** start Quoted passage **

Monday, July 20, 2020

Women in the Church

Five days ago, I posted an article about an important decision made in the Roman Catholic Church in 1870. This article is about an action of the Catholic Pope 100 years later, as Pope Paul VI announced in July 1970 that he was going to name Teresa of Ávila the first female Doctor of the Church. 
Teresa of Ávila (1515~82) 
Women Doctors of the Church?
“Doctor of the Church” is a title given by the Roman Catholic Church to saints recognized as having made a significant contribution to theology or doctrine through their research, study, or writing.
Up until 1970, there had been thirty named as Doctors of the Church. The first four, so designated in 1298, were Ambrose (340~397), Jerome (c.343~420), Augustine of Hippo (354~430), and Gregory the Great (540~604).
Over the next 672 years, twenty-six other men were similarly declared as Doctors of the Church. But then on September 27, 1970, Pope Paul VI declared Teresa of Ávila (1515~82) the first female Doctor of the Church. Just a week later, Catherine of Siena (1347~80) was also so designated.

** end Quoted passage **

Work to do:
A - Update the blog post on women Doctors of the Church by giving the passage that begins at the words "Up until 1970, there" and ends after "also so designated.", with "twenty-six" changed to "26".
B - Recast the records as a Markdown table with the columns Row and Line, numbering each line and omitting blank lines. Begin at the line that contains "Task: Enable the ISO Limits checkbox" and stop after the line that contains "The image size".
The blog post and the records that follow it come from unrelated sources.

** start Given records **

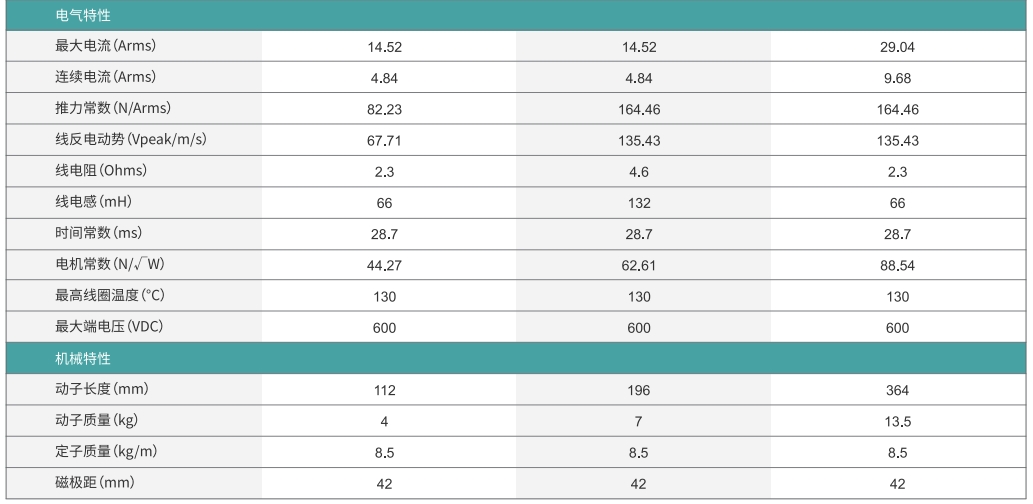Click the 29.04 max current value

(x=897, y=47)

** end Given records **
** start Given records **

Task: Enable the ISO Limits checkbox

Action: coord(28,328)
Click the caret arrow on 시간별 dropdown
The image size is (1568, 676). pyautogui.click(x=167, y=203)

** end Given records **

Answers for this exercise:
A -
Up until 1970, there had been thirty named as Doctors of the Church. The first four, so designated in 1298, were Ambrose (340~397), Jerome (c.343~420), Augustine of Hippo (354~430), and Gregory the Great (540~604).
Over the next 672 years, 26 other men were similarly declared as Doctors of the Church. But then on September 27, 1970, Pope Paul VI declared Teresa of Ávila (1515~82) the first female Doctor of the Church. Just a week later, Catherine of Siena (1347~80) was also so designated.

B -
| Row | Line |
|---|---|
| 1 | Task: Enable the ISO Limits checkbox |
| 2 | Action: coord(28,328) |
| 3 | Click the caret arrow on 시간별 dropdown |
| 4 | The image size is (1568, 676). pyautogui.click(x=167, y=203) |